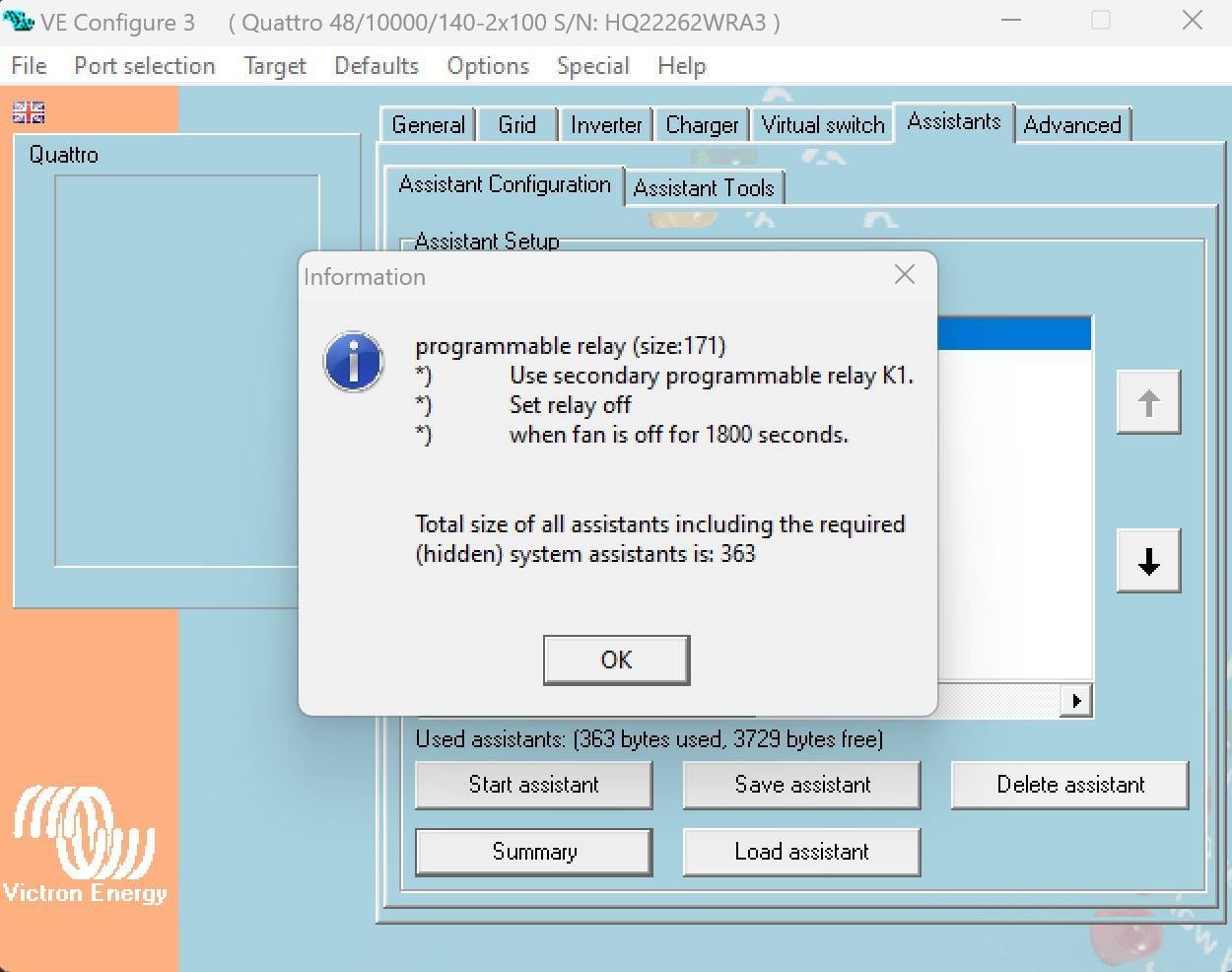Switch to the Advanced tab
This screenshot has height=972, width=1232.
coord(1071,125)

...

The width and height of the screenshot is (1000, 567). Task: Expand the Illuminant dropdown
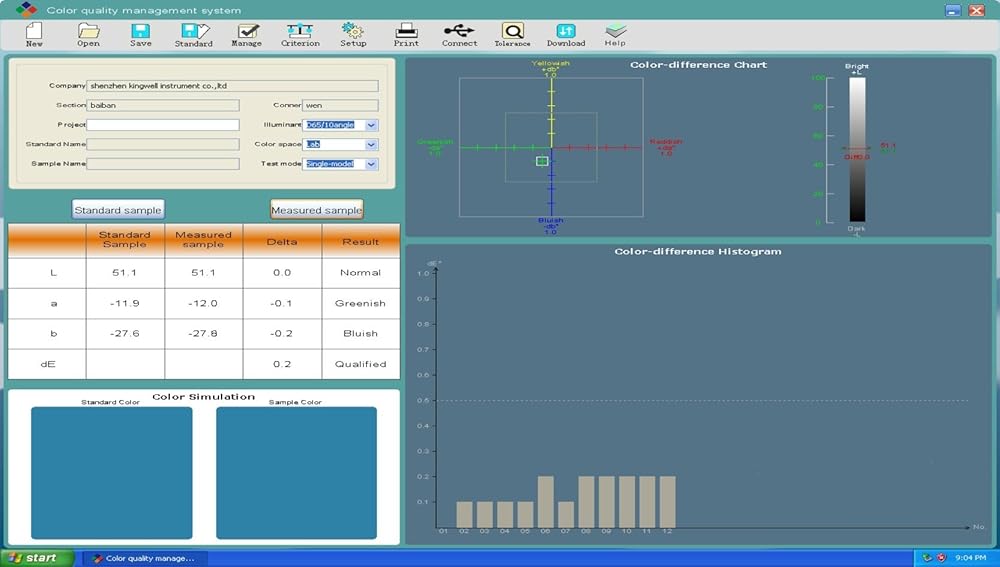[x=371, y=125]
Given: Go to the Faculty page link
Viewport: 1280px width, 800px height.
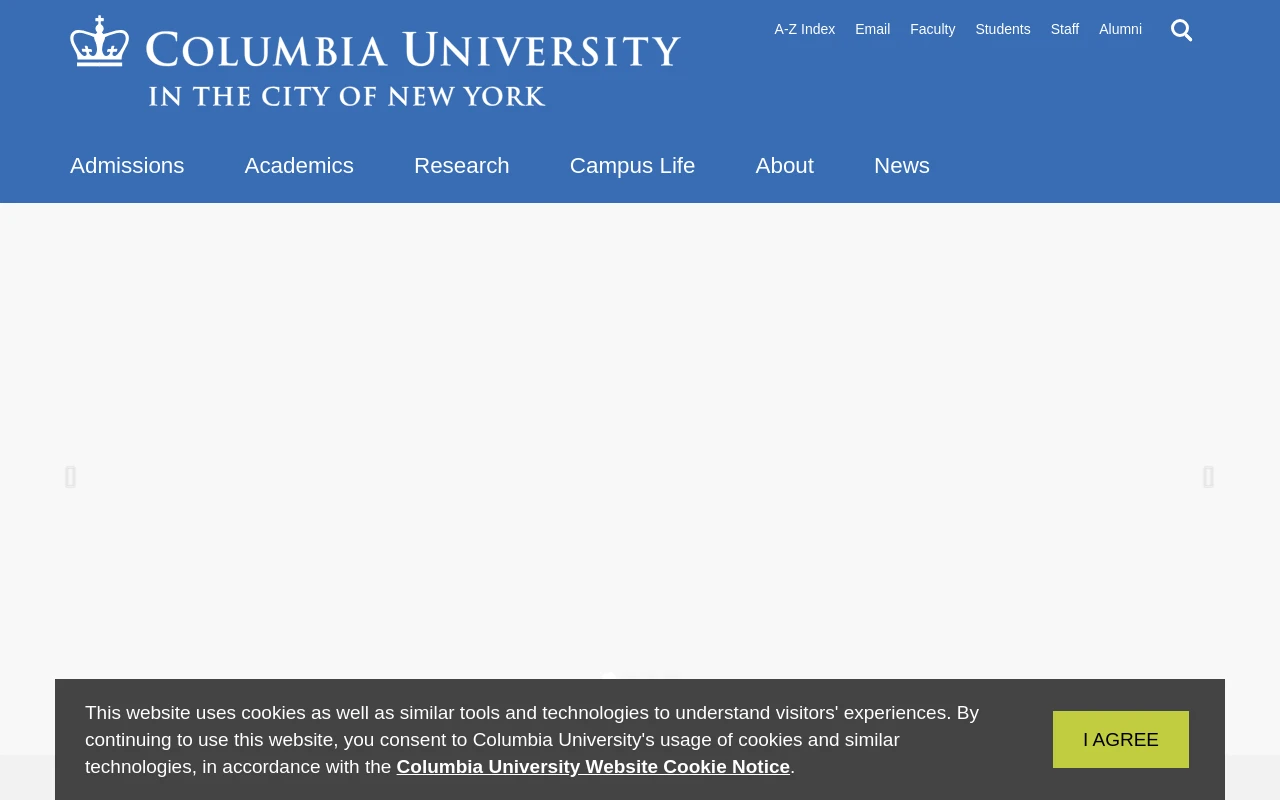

**Exercise directions:**
Quote the listing above, but only from the line that shows "Given: Go to the Faculty page link" through the line that shows "Viewport: 1280px width, 800px height.".

**Your solution:**
Given: Go to the Faculty page link
Viewport: 1280px width, 800px height.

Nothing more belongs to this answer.